Provided information ->
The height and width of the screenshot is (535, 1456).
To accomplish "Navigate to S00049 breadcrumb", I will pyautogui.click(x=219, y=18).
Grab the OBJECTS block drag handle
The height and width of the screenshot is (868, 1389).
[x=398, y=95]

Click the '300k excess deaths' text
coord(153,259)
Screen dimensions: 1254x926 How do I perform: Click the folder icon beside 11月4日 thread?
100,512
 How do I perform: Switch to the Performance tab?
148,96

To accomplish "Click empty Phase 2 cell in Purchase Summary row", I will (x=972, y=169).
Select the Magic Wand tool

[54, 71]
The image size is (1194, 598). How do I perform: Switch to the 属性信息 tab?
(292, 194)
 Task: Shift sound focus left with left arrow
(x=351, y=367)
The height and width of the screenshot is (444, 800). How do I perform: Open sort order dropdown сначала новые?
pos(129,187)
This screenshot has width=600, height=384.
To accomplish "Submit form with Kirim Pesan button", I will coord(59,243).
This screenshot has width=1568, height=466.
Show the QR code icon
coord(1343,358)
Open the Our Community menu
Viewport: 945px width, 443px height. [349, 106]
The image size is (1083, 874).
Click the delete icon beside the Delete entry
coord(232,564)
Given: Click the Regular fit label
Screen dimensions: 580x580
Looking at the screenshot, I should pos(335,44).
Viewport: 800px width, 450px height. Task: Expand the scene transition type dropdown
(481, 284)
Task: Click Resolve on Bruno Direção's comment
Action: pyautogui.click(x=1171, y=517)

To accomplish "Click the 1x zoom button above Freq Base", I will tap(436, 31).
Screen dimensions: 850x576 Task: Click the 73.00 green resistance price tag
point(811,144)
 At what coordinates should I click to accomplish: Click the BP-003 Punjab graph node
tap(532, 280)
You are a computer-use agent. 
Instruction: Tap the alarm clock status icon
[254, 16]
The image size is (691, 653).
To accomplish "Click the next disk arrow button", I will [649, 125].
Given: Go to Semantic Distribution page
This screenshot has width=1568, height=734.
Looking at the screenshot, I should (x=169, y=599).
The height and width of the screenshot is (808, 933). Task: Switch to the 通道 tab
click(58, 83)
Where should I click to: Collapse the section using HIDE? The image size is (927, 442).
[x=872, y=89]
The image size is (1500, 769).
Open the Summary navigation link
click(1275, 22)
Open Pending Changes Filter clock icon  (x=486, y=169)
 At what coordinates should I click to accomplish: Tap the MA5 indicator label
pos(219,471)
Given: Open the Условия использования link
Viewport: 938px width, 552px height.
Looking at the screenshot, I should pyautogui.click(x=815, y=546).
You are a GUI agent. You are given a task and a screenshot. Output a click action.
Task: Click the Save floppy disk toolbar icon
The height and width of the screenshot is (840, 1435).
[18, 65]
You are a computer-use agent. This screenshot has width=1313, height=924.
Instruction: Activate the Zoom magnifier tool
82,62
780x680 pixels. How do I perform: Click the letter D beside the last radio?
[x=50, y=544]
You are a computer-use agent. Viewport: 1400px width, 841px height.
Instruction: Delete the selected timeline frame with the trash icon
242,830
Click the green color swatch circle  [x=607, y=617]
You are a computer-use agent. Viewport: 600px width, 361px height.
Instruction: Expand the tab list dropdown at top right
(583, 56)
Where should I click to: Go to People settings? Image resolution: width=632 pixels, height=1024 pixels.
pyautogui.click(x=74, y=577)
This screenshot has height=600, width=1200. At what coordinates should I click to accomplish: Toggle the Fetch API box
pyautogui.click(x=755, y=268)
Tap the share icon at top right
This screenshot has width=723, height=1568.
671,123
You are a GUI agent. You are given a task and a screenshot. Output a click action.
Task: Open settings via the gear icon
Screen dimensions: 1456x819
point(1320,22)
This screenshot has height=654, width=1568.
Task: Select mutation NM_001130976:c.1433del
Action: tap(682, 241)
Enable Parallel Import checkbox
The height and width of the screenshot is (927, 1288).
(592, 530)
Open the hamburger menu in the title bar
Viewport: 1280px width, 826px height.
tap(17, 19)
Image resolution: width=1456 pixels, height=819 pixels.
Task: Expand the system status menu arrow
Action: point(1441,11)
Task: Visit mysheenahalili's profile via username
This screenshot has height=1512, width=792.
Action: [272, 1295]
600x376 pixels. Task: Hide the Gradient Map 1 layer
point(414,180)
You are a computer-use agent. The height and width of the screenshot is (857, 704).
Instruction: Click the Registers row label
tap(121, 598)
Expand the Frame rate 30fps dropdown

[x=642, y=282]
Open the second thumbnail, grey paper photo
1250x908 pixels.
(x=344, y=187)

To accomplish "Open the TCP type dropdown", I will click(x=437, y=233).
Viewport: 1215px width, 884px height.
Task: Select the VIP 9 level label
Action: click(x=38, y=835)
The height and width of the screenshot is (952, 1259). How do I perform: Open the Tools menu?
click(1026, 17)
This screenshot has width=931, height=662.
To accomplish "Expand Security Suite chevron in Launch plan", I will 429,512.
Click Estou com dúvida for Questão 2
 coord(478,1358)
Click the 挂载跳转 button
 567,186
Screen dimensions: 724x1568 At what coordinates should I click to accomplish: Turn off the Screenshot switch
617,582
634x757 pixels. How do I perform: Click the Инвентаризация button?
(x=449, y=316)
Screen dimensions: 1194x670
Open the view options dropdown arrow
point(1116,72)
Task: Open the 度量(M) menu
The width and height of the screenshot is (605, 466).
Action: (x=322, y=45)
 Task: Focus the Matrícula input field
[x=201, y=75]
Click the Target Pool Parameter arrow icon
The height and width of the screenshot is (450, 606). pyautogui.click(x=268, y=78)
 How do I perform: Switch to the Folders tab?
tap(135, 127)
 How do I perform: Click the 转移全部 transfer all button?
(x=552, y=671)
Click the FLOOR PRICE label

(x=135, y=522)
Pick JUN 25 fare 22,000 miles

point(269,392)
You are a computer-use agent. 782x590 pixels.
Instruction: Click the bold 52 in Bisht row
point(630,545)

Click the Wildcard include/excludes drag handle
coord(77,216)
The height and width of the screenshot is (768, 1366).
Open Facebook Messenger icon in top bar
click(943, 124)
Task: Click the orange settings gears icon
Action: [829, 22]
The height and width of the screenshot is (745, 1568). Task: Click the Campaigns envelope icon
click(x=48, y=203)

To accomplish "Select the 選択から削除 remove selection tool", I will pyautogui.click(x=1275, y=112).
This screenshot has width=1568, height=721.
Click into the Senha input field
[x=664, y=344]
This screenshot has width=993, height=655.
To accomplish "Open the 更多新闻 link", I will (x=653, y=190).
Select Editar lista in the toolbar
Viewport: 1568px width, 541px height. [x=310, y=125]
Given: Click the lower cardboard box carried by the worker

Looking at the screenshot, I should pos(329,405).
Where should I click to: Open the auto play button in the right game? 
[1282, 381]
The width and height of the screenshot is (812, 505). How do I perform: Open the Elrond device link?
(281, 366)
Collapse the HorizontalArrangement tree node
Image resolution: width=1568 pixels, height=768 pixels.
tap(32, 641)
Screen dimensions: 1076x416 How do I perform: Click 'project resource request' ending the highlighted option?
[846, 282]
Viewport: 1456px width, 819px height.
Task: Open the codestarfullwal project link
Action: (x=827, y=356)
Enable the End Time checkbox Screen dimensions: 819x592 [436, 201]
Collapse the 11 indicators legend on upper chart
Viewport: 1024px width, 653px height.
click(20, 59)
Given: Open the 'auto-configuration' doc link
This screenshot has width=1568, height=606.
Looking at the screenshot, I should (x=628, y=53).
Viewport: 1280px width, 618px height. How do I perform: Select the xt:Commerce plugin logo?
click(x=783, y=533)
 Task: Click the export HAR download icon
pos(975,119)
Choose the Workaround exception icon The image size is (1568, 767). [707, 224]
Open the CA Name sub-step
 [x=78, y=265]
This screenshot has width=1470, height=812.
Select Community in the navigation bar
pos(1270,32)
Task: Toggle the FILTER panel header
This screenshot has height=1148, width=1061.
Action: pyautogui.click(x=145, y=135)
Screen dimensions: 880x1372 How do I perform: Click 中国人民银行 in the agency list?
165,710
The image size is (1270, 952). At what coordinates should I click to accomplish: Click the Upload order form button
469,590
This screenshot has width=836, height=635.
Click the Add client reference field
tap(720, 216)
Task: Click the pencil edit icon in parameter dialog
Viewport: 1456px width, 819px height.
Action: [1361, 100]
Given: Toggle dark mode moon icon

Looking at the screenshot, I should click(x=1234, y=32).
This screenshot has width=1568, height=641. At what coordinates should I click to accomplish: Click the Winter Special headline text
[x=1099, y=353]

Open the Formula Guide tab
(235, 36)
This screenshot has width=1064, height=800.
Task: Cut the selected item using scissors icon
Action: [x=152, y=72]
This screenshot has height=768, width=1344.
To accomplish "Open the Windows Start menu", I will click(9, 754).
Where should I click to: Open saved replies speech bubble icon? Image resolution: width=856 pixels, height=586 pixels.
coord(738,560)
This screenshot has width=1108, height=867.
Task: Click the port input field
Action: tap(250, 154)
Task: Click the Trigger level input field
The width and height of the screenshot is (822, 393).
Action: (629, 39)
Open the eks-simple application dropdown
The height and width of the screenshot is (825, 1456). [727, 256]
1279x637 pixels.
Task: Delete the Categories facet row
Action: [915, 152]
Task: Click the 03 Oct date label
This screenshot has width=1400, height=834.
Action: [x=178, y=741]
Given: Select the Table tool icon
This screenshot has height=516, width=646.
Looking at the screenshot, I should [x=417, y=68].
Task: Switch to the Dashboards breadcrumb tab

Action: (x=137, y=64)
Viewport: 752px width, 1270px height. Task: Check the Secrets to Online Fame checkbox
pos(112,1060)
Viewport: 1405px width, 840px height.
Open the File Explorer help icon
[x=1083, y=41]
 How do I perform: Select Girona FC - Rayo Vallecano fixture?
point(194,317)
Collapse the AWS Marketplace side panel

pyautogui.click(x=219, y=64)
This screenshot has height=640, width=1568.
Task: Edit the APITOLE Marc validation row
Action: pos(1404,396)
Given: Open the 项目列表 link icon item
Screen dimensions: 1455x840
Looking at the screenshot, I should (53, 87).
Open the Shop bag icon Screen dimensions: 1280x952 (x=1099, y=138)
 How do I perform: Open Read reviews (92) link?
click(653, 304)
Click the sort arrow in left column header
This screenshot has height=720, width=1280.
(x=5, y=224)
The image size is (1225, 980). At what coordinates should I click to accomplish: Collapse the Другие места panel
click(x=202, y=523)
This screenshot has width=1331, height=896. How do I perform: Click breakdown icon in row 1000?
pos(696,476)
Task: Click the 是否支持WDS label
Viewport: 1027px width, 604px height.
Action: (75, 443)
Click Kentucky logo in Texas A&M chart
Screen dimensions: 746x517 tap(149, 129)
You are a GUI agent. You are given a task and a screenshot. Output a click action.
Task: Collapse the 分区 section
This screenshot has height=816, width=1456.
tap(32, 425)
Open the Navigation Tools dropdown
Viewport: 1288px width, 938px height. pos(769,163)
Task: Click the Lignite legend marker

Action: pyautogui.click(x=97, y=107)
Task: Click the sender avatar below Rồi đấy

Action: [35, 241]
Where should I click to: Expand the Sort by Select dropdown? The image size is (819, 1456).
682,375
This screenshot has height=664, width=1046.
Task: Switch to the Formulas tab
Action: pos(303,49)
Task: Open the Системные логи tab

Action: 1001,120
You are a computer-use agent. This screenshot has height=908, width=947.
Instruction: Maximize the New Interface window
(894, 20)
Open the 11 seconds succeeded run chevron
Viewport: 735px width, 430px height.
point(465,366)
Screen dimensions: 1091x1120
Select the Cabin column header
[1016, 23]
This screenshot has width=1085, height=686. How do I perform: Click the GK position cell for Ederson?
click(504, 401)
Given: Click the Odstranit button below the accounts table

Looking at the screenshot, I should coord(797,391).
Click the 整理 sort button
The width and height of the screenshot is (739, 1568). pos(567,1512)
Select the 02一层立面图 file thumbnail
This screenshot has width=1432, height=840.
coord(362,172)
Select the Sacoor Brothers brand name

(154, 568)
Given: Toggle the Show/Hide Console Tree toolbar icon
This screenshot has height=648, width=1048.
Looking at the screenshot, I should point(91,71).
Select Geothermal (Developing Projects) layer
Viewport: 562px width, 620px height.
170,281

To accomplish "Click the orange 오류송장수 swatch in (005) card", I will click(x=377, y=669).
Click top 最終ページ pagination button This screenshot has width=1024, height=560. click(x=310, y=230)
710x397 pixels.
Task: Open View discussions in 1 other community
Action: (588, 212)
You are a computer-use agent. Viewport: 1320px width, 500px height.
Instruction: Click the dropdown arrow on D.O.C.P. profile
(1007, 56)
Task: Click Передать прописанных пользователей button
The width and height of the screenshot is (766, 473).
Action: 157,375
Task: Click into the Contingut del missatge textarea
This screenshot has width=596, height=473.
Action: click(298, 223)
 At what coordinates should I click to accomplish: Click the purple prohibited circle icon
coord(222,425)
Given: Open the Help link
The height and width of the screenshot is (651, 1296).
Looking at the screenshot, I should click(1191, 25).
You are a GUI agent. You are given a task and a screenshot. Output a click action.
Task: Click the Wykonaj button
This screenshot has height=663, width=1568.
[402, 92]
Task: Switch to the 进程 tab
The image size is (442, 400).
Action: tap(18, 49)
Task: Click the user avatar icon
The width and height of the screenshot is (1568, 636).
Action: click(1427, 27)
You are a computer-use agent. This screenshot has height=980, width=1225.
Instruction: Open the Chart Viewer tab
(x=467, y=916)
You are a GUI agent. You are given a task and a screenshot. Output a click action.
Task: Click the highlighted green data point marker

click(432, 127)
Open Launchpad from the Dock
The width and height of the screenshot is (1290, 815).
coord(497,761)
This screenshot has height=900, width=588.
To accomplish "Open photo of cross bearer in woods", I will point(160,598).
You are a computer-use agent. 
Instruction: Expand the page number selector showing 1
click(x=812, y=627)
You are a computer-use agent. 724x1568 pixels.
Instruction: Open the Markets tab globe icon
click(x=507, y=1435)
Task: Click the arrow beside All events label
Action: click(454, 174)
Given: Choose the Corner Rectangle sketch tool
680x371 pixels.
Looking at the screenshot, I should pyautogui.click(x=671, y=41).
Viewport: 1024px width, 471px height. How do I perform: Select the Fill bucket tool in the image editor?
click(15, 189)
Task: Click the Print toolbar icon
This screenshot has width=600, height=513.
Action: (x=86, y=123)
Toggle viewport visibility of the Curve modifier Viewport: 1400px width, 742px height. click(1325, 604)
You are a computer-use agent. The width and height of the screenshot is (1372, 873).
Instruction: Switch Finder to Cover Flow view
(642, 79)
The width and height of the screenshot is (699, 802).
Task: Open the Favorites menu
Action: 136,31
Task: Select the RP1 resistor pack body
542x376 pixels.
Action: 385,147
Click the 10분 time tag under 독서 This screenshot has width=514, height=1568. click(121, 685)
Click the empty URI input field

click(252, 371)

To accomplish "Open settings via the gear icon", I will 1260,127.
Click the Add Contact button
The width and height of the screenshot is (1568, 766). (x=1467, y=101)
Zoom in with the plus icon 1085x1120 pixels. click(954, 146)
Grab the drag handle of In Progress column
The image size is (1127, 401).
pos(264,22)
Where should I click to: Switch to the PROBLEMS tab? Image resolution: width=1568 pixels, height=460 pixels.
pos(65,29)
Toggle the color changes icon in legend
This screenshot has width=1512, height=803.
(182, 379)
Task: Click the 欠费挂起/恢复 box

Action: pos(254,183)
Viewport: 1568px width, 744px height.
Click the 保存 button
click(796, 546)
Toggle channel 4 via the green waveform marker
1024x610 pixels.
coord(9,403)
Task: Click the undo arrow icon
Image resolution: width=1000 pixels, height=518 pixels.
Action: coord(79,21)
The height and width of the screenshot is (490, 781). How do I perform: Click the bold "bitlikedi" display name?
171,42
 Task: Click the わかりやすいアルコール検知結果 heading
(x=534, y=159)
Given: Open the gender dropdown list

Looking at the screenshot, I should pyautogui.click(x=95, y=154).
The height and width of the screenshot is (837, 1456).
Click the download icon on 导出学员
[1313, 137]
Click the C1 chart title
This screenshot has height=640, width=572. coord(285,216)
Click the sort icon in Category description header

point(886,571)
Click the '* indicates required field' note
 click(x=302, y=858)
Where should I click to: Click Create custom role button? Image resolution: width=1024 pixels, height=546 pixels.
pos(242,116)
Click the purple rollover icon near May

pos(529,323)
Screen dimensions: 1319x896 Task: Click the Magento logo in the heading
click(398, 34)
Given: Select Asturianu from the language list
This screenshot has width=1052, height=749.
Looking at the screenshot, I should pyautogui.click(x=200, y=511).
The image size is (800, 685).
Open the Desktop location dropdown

Aim of the exercise ->
Which lines in the material above contain the string "settings"? Report every such line in full, matching case exactly.

Exercise output ->
Where should I click to: Go to People settings? Image resolution: width=632 pixels, height=1024 pixels.
Task: Open settings via the gear icon
Task: Click the orange settings gears icon
To accomplish "Open settings via the gear icon", I will 1260,127.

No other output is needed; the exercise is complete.